Clown or polyethylene gloves:
They can only be worn under the gloves indicated for the procedure, serving as protection for professionals who are allergic to other types of gloves.
Threesomes rubber gloves:
Use of detergent and water, manual material washing and cleaning of facilities, cleaning of environmental surfaces (countertops, bathrooms, floor) to protect the hands of professionals from contact with chemicals.
Gloves are not recommended (in these situations there is no handling of organic material or risk of exposure to blood):
- Transport clinical laboratory specimen in plastic bag or container.
- Use the telephone in the clinical laboratory, health center or hospital.
- Use computers in the clinical laboratory, health center or hospital.
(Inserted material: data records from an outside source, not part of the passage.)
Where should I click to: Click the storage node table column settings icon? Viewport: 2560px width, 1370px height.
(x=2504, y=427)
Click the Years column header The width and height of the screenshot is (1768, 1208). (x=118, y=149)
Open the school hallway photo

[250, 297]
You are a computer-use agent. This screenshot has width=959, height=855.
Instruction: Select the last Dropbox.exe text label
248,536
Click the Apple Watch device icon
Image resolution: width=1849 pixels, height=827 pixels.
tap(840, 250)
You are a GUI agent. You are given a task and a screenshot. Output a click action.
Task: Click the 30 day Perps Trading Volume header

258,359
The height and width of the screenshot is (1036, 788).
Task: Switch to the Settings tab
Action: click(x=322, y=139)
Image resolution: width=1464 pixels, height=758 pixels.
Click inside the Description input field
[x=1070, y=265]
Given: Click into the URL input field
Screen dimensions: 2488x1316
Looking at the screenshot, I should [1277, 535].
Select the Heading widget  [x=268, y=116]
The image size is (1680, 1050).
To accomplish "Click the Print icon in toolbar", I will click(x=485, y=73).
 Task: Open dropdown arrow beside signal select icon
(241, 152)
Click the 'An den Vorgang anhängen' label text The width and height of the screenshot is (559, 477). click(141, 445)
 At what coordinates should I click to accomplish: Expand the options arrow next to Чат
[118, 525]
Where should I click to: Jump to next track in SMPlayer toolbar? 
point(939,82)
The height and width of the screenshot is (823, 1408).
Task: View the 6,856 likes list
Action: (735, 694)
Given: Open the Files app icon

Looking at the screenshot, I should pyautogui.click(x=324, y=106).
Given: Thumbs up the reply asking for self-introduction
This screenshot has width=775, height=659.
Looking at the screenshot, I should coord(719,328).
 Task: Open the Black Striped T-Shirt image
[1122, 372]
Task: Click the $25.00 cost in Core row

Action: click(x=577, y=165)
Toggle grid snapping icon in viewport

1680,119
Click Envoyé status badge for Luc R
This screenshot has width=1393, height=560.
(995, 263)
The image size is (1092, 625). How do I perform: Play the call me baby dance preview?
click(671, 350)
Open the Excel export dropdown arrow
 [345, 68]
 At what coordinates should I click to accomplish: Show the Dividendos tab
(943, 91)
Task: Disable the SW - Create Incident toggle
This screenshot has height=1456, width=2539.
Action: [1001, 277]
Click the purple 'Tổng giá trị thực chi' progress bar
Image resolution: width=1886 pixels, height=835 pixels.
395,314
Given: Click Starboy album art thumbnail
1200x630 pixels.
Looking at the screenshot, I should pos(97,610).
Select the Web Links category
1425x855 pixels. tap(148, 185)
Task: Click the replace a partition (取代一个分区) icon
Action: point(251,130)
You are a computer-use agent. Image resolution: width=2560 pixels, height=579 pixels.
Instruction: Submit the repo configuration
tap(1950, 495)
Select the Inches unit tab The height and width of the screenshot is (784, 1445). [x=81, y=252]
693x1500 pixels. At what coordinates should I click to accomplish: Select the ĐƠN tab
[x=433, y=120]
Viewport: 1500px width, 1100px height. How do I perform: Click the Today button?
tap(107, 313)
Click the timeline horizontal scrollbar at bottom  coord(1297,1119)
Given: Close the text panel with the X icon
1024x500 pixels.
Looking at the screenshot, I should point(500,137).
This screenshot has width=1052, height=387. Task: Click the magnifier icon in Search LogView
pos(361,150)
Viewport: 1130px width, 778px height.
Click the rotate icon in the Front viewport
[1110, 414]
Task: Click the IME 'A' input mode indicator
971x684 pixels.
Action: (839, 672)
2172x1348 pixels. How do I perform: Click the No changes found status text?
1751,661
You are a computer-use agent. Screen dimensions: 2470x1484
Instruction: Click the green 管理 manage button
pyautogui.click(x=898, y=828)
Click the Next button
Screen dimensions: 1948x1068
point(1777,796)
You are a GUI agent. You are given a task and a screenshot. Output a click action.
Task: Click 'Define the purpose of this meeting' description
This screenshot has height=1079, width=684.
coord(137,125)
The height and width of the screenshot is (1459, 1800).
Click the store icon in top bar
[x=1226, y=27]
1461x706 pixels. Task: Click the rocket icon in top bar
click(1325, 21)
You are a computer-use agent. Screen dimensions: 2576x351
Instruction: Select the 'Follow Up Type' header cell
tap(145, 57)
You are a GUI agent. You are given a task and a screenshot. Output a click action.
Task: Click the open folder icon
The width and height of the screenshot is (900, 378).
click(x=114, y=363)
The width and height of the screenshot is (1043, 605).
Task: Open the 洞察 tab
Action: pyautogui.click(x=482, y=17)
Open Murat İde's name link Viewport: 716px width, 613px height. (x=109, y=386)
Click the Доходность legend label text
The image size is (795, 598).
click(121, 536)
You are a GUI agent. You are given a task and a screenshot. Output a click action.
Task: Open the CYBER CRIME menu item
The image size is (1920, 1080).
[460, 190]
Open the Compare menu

- Perform motor physical therapy in a patient with intact skin.
- Wound treatments with the use of sterile forceps.
- Insertion of oxygen catheters.
- Change bedding not containing dirt.
- Handle patients with sweat skin.
- Handle vascular catheter connections (taps, connectors) without dirt or blood leakage. Closed system.
- Administer intravenous medication Closed system.
- Administer medication via the eye. There is no manipulation of organic material or contact with mucosa. When applying eye drops and ointments, the practitioner should not touch the eye mucosa with their hands or with the medicine bottles. If you do not have much experience the professional may wear gloves to avoid infecting the patient's eye.
- Transport patients under contact precautions. There is no evidence regarding the use of gloves after the patient leaves the room.
- Perform change of position in patient with intact skin.
- Administer subcutaneous medication. There is no risk of exposure to blood or organic matter.
- Administer intramuscular medication. There is no risk of exposure to blood or organic matter.
- Administer of intradermal medication. There is no risk of exposure to blood or organic matter.
- Delivery and removal of diet tray from patient's room
- Install diet, wash gastrostomy or nasoenteral tube.